Food trucks are so last year. In 2016, food carts are all the rage. Portland’s unique food and drink scene is renowned across the country. Food carts are just the tip of the iceberg. Seemingly cheaper to run than a full blown food truck and certainly more eye-catching, we wouldn’t be surprised if this cart trend started sweeping across the nation. Before it does, peruse some of the interesting options that Portland’s food carts have to offer.
With possibly the most interesting name out of all the food carts, Jook Joint serves up Asian fusion in style. This Joint fuses Asian food with Texas flavor. The idea came about after owner Ryan Ostler traveled to Southeast Asia several times and noticed complementary flavors in both areas. You may be wondering what Jook is anyway. It’s a chicken and rice soup that has the consistency of a dish like grits and is topped with an egg and ginger. At Jook Joint, you choose what you want (either Jook, a sandwich, or Baos), a protein, and whatever sides you’re craving. Sounds perfect for a gloomy Portland day, right?
There’s nothing quite like the refreshing flavors of Hawaiian cuisine. One of Portland’s food carts, Rajah’s Hawaiian Grill, brings Hawaii to Oregon. The owner of the cart, Roger Mumm, was born in Hawaii and wanted to bring the flavor of his birthplace to his current hometown. All of the Hawaiian classics like Kalua Pig and Loco Moco are on the menu. There aren’t that many restaurants outside of the Hawaiian Islands that feature their unique dishes, so don’t pass up the opportunity to try some different food served in food cart form.
Oaxaca is a state located in southern Mexico and it’s also where a dish called mole originated. As the name suggests, mole is exactly what the Mole Prehispanic Cuisine food cart prepares for patrons. The mole tastes genuine, too, as chef Luis Ochoa hails from Oaxaca. There, he developed a love for the powerful flavors of the region, which features dried chiles, seeds, and herbs. Along with those flavors are locally grown beef, pork, lamb, and chicken, which completes the perfect Portland-Oaxaca pairing. If you’re not in the mood for mole (which is the name of the sauce used in the dish), Mole Prehispanic Cuisine also offers empanadas and daily specials.

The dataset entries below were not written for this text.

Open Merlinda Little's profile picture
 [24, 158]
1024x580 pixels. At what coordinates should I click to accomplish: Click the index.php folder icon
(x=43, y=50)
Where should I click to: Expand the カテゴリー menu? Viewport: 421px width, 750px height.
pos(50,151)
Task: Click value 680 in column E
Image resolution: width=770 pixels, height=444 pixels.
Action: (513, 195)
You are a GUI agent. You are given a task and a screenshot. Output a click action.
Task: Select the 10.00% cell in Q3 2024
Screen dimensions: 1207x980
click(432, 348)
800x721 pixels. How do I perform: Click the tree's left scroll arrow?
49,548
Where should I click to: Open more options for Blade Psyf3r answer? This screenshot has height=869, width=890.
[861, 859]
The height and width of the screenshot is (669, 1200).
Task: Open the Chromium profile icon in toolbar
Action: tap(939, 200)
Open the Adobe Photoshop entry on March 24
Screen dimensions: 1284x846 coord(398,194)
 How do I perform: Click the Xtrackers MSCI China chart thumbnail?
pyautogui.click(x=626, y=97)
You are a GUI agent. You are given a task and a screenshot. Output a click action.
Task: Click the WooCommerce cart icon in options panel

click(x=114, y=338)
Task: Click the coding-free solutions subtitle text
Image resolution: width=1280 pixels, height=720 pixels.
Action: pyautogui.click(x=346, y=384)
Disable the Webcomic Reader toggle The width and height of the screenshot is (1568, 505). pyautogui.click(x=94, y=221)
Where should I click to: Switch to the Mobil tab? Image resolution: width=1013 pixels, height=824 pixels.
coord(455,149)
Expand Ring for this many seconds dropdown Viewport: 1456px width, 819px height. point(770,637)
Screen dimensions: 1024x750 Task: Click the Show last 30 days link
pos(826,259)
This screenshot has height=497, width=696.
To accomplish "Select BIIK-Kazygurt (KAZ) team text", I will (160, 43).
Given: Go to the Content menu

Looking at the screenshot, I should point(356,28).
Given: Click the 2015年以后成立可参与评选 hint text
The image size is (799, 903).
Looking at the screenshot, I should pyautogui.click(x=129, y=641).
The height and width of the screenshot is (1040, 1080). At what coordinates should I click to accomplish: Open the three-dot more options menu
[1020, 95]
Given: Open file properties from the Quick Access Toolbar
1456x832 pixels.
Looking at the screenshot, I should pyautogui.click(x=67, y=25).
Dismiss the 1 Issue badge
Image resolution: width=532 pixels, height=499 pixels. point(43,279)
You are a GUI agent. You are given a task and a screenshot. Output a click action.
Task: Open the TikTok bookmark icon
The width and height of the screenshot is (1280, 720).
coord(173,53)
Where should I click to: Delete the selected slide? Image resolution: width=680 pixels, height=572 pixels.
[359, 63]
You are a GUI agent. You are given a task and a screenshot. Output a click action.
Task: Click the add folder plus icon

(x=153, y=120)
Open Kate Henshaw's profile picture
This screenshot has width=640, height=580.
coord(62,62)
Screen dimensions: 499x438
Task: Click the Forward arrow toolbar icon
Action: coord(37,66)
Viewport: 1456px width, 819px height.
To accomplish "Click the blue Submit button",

If you have a hankering for Malaysian cuisine, Straits Kitchen should suit you just fine. There aren’t many food carts or restaurants, even, that feature Malaysian food on their menu, so be courageous and give it a try. Chef Angie was born and raised in Malaysia and she brings traditional dishes to Portland, as well as a couple of her own takes on the cuisine. A sure thing to expect from Straits Kitchen are the unique flavors, such as the Roti Babi, which is shredded pork with soy sauce and cinnamon on a roll. This sounds like the Malaysian version of a BBQ pulled pork sandwich and I’m intrigued.